**Tâche donnée A**
Dressez la liste de toutes les villes nommées dans la chronique.
**Tâche donnée B**
Recopiez à l'identique le passage de la chronique qui commence par "La chronique de" et se poursuit jusqu'à "design Nantes Atlantique.".
**Tâche donnée C**
Répondez aux questions suivantes d'après la chronique.
(i) Quel âge a Marie-Astrid ?
(ii) Combien d'habitants compte Shanghai ?
(iii) Combien de fois par semaine les deux étudiantes ont-elles cours de chinois ?

**Page**
* * * *

La chronique de Véronique Soulé : Du bac pro à Nantes au master à Shanghai  

Que faire des "  bacs pros" ? La question est au coeur des consultations sur les pré requis pour entrer à l'université. Comme si les bacheliers professionnels - près de 30% du total des bacheliers - n'avaient pas grand-chose à faire dans le supérieur... Pourtant dans certaines filières, ils n'ont rien à envier à leurs camarades du " général ". Rencontre avec Gaëlle qui, après un CAP et un bac pro, commence un master à Shanghai, à l'antenne chinoise de l'école de design Nantes Atlantique.

 

A 9 heures du matin, il fait déjà lourd et moite à Shanghai. Gaëlle, 21ans, et Marie-Astrid, 20 ans, toutes deux en première année de master à l'école de design, sont venues me chercher à l'hôtel pour me montrer où elles vivent, le quartier, leur colocation... Prévoyantes, elles ont pris un parapluie.

 

" Heureusement, on a passé " la vague " comme ils disent ici, c'est-à-dire l'heure de pointe dans le métro où l'on est porté par la foule ", explique Gaëlle. " Ici, il faut bien voir que l'on raisonne en flux, complète Marie-Astrid, tout est calculé pour que les gens circulent et ne se retrouvent pas tous au même endroit ".

 

Avec les bases de chinois qu'elles acquièrent - elles ont une heure et demie de cours trois fois par semaine -, toutes deux se lancent dans l'achat de tickets de métro sur les machines, en chinois. Et ça marche.

 

Métropole

 

Gaëlle et Marie-Astrid sont arrivées fin août à Shanghai avec la vingtaine d'étudiants de l'école de design de Nantes qui ont choisi de faire leur master dans la gigantesque métropole chinoise (24 millions d'habitants). L'école propose aussi d'aller à Delhi et à Sao Paulo.

* * * *

**Lignes de données**
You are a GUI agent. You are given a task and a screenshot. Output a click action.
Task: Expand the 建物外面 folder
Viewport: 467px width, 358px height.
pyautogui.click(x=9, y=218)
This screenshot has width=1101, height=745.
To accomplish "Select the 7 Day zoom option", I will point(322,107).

* * * *

**Réponse correcte A**
Nantes, Shanghai, Delhi, Sao Paulo

**Réponse correcte B**
La chronique de Véronique Soulé : Du bac pro à Nantes au master à Shanghai  

Que faire des "  bacs pros" ? La question est au coeur des consultations sur les pré requis pour entrer à l'université. Comme si les bacheliers professionnels - près de 30% du total des bacheliers - n'avaient pas grand-chose à faire dans le supérieur... Pourtant dans certaines filières, ils n'ont rien à envier à leurs camarades du " général ". Rencontre avec Gaëlle qui, après un CAP et un bac pro, commence un master à Shanghai, à l'antenne chinoise de l'école de design Nantes Atlantique.

**Réponse correcte C**
(i) 20 ans
(ii) 24 millions
(iii) Trois fois par semaine